The tegra X1 pulls around 10 watt in high loads, if you really stress all the components itll do around 15 watts.
The tegra x2 runs at 7.5 watt peak at similar loads.
I don’t think he meant to be discussing the Tegra X1. I think he meant the full Drive PX2 system (which incidentally uses a Tegra X2 SoC not a Tegra X1) with the discrete GPUs. I’m not sure how he got from 100 watts to 1000 watts though.

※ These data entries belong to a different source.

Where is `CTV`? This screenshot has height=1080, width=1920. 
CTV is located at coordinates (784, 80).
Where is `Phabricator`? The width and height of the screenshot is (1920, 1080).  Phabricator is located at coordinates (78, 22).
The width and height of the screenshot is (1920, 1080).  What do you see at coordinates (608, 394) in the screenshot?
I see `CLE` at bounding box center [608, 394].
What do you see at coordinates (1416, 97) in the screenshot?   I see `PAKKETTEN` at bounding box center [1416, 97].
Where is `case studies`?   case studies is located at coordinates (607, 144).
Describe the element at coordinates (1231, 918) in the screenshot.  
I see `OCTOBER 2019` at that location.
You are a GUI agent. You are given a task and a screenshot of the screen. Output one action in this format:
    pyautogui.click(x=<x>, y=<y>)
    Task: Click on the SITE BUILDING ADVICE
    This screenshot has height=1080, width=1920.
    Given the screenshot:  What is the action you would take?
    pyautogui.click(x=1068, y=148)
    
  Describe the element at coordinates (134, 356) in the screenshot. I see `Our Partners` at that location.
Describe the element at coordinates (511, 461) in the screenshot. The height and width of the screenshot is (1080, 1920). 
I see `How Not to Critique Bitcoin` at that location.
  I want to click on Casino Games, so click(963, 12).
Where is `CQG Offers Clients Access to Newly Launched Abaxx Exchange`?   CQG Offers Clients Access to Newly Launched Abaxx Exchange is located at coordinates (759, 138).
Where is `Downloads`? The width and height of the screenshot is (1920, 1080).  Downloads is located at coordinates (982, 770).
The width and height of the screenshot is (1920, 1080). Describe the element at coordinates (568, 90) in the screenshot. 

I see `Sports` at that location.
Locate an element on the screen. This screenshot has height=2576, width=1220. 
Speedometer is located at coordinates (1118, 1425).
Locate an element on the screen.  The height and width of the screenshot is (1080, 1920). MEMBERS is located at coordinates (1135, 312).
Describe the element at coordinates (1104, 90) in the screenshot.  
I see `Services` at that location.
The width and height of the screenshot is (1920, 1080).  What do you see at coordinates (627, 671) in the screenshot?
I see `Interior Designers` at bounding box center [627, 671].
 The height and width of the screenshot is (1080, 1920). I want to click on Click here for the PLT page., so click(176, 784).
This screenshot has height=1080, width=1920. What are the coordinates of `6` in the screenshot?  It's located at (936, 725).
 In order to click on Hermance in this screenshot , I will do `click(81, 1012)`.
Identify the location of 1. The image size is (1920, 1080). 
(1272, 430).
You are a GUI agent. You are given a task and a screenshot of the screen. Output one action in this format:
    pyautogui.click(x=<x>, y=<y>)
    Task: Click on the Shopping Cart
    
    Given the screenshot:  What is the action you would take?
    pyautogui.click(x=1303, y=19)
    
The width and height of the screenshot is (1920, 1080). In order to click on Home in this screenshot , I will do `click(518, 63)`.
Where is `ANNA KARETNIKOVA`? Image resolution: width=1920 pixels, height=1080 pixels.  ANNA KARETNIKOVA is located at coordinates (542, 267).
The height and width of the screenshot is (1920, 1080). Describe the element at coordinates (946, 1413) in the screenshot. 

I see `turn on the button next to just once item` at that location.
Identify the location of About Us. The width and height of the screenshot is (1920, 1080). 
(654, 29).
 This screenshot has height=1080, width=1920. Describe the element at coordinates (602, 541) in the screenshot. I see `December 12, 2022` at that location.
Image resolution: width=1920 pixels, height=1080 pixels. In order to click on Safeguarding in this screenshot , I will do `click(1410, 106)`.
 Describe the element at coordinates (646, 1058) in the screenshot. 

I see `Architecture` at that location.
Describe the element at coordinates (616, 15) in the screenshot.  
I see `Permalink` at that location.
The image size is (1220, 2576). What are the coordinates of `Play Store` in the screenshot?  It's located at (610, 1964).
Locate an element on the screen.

That Drive PX2 system, however, is a development platform. It is to be replaced in production cars with the 20 W to 30 W Xavier. If an electric car has a 75 kWh battery then it would take about 104 days of continuous (24 hours a day) usage to run it down using only the 30 W Xavier. The Tesla Model 3 uses about 24,000 Wh for every 100 miles driven. During that time the Xavier will generally have used under 100 Wh, or less than one half of one percent of the energy. I don’t think that’s much of a concern.
Once the OpenCL to FPGA compilers begin to approach even 40% of the sophistication of the current compiler state of the art (it’s really just a matter of putting the effort in, and maybe a but of creativity;), the solution they produce to the multiobjective constrained optimization problem of mapping a skilled and aware programmer’s opencl to the hardware should improve rapidly.
We’ll know we’ve arrived when we can smash out code that looks like a (skilled and aware!) python one-liner that’s using zeromq, which instantiates some arbitrary network of kernels communicating asynchronously over infra and intER device pipes, and finishing in an hour or few our previous 72 hour runtime stochastic global nonconvex nonlinear constrained optim problem with ad-box ever changing by the day spaghetti-code objective function, which is run weekly now cuz it’s a fire hazard to bystanders, but which nevertheless brings home the bacon.